EXERCISE PROMPT: Gather the lines below that include the string "chart", copying each in full.

Stored data:

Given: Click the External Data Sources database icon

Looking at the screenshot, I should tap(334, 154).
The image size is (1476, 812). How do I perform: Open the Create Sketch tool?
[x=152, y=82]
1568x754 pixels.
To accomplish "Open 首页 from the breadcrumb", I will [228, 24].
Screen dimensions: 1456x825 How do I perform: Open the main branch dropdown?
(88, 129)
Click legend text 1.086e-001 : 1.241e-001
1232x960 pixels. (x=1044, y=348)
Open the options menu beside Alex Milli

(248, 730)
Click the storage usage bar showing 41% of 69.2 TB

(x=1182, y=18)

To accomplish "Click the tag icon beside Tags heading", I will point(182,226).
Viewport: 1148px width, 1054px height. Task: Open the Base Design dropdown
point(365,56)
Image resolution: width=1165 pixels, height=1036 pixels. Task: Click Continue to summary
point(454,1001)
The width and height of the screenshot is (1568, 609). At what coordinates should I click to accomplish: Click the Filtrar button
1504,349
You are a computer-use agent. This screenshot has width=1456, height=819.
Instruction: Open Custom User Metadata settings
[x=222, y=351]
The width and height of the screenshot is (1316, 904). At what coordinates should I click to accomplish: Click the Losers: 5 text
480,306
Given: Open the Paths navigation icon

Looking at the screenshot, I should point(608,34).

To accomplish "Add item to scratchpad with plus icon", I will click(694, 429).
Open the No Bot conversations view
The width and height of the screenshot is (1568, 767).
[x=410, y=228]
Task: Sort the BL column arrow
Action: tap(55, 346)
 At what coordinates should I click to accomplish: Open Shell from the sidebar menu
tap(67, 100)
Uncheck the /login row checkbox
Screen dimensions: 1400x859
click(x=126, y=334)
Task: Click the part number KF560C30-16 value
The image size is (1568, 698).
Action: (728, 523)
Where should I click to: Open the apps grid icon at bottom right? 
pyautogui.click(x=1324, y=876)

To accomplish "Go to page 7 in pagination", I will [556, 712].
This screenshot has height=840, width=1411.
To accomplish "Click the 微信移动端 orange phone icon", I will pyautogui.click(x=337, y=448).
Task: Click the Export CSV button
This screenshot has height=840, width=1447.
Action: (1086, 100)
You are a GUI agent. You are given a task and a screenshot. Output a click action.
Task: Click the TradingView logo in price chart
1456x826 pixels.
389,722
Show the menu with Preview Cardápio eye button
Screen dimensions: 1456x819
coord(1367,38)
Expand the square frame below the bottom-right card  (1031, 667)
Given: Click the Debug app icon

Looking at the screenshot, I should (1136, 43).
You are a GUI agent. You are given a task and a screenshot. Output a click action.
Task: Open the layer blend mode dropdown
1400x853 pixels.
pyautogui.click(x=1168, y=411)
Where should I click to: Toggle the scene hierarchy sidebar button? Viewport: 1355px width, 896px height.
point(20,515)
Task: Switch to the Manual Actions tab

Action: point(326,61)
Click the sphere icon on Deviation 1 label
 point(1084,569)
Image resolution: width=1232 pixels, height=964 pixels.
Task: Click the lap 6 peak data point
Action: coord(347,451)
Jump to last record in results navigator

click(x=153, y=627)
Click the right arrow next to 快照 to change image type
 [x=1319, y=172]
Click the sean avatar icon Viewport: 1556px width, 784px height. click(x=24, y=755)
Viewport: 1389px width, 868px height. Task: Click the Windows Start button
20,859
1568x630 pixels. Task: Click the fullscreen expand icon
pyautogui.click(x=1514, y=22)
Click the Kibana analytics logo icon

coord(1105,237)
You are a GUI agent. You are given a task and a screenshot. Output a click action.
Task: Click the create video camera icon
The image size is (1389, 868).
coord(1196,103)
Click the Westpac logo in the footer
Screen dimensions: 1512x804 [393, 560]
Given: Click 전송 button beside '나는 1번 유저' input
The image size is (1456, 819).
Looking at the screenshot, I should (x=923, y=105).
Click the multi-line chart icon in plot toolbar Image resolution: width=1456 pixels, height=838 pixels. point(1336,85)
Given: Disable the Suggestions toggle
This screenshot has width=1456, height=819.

EXERCISE RESPONSE:
Task: Click the TradingView logo in price chart
Click the multi-line chart icon in plot toolbar Image resolution: width=1456 pixels, height=838 pixels. point(1336,85)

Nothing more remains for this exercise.